• _EXPLORE THE MATERIAL_
**1.** In the thread critiquing a study of gender and scholarly achievement, how much more do men self-cite than women?
**2.** Continue the thread critiquing a study of gender and scholarly achievement, starting right after its final sentence.

• _STUDY TEXT_
Oh man these guys are lucky that I'm spending 100 hours a week dealing with #COVID19 right now.

https://www.tandfonline.com/doi/pdf/10.1080/03075079.2020.1723533

(retweeting b/c original tweet was deleted)
While I don't have the time to spend on this, there are so many things that could conceivably be wrong with this.

1. For starters, we know men self-cite ~60% more than women do. That helps substantially right there.
2. Citation rates vary hugely among fields and even subfields within fields. Women may be overrepresented in fields or subfields with lower citation rates. We've seen this sort of thing in previous analyses.
3. "The results show that at this point, and regardless of other potential differences in age, funding, number of children etc., female professors had, on average, lower levels of scholarly achievement than male professors. "

No, they had fewer papers and citations.
4. In the replies to the original thread, @lorakolodny mades a critical point: https://twitter.com/lorakolodny/status/1248076210233470978
Yes, absolutely! Otherwise you can't conclude that a higher mean for males implies a higher bar for males. Do the authors address this?

I'm not saying that this particular problem occurs in these data, but here is the sort of thing that can go wrong.
In this diagram, men and women have the same modal number of citations. The citation distribution for men has a longer right tail, for any number of reasons. Promoted men have a higher mean number of citations than promoted women.

• _DATASET_
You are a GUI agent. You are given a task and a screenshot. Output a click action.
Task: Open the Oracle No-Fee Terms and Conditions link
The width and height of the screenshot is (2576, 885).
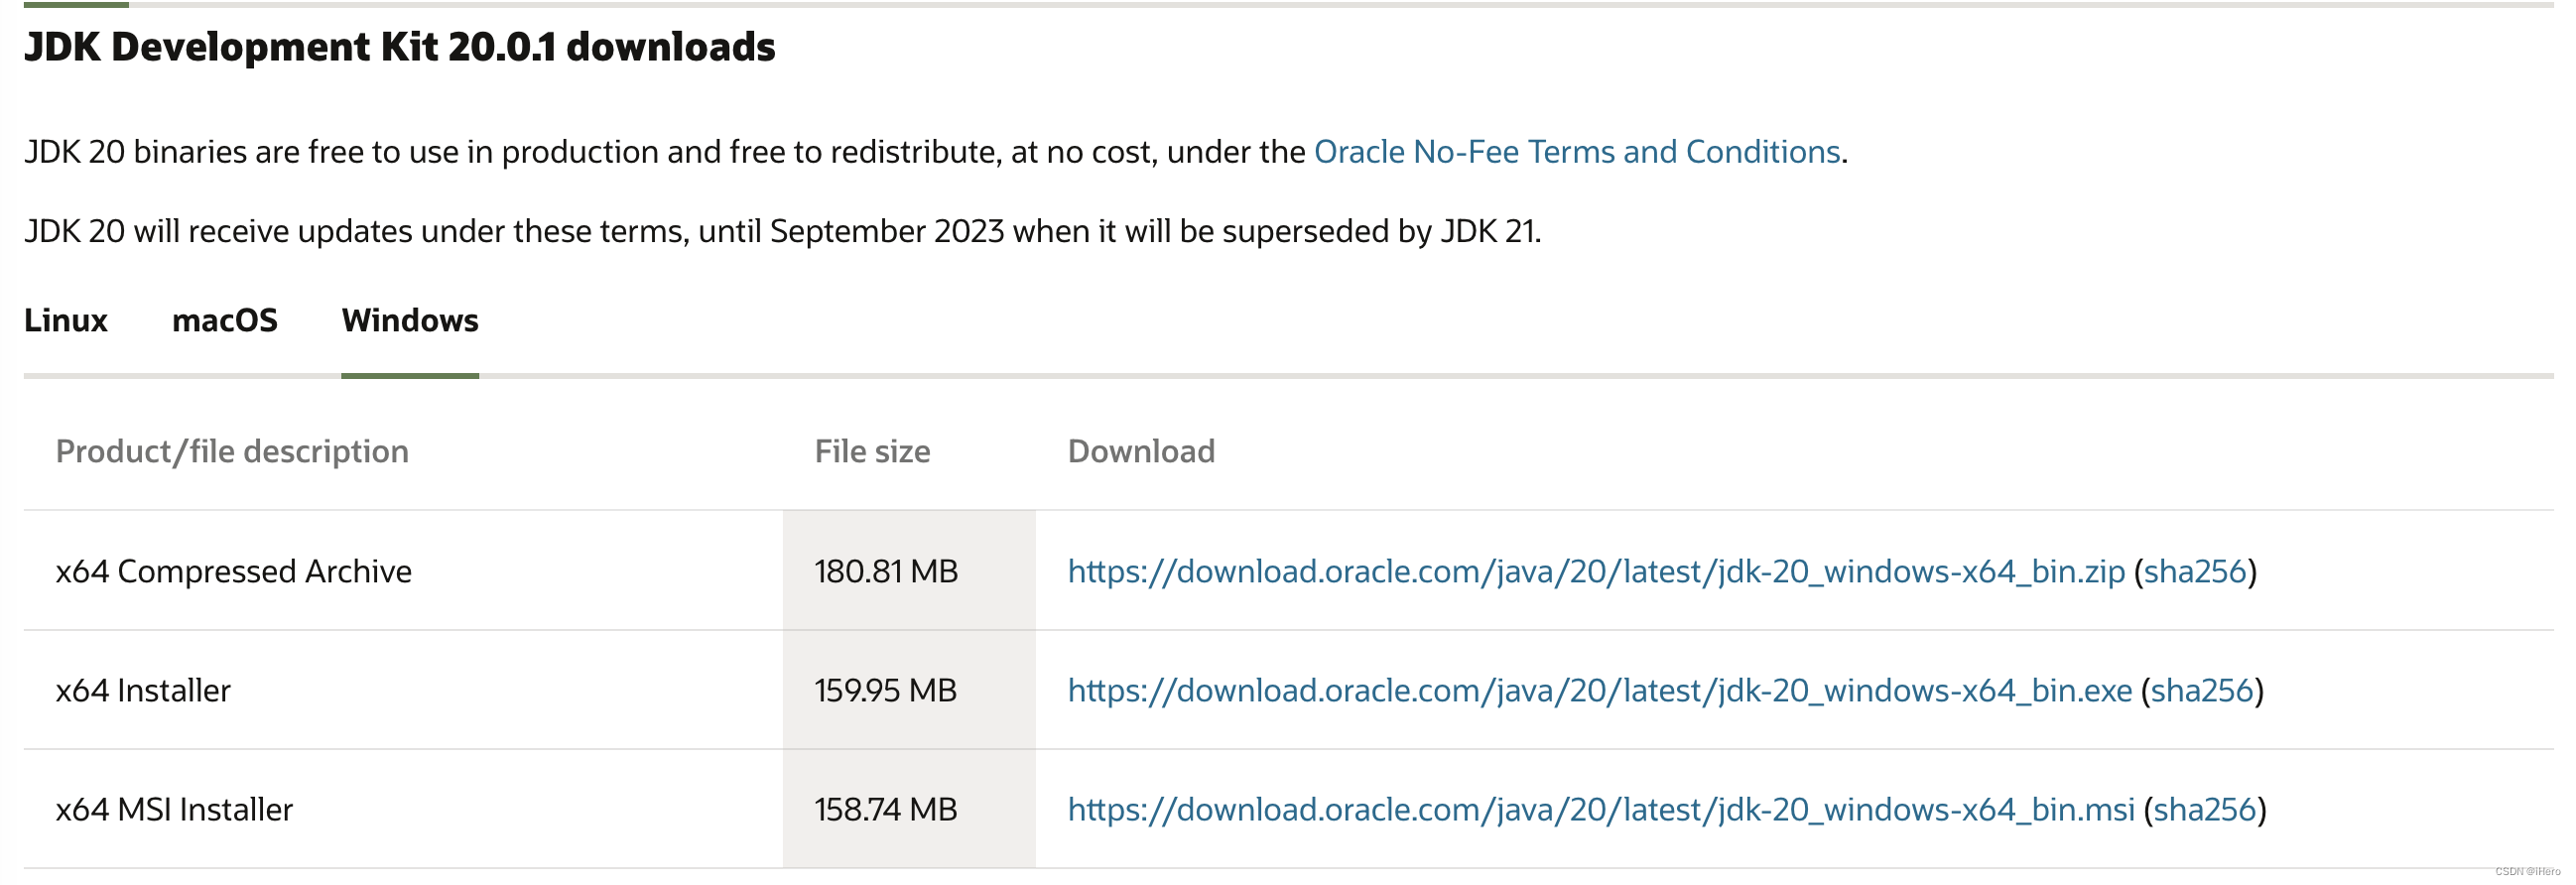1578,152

...

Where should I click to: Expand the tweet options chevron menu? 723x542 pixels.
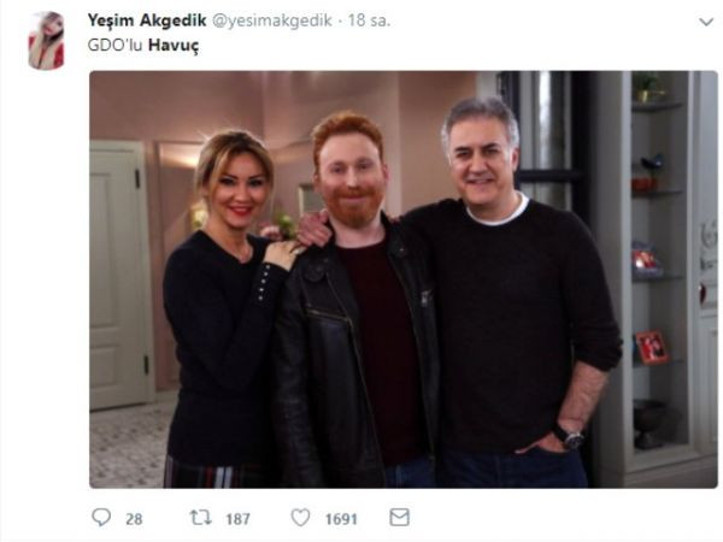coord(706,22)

• _OUTPUTS FOR THE TASKS_
**1.** Men self-cite about 60% more than women do.

**2.**
But the bar is higher for women than for men!
If you look at un-promoted or those who are denied promotion, you could pick this up. Unpromoted men have a *lower* mean that unpromoted women in this diagram.

Again, not saying this has happened in the data. Just saying that a higher mean does not imply a higher bar.
I could go on, but in fairness to the authors I'm putting these out there as potential pitfalls rather than certain mistakes.

Someone else is going to do the heavy lifting on this one.

(Probably a woman, given the way academia seems to work. It's OK; I'll get the credit. /s)
But finally, FFS, if you are telling sex (rather than gender) from names and pictures, you're doing it wrong.
Bonus: The acknowledgments show a stunning lack of self-awareness. Rarely do people so blatantly out themselves as Dunning-Kruger victims.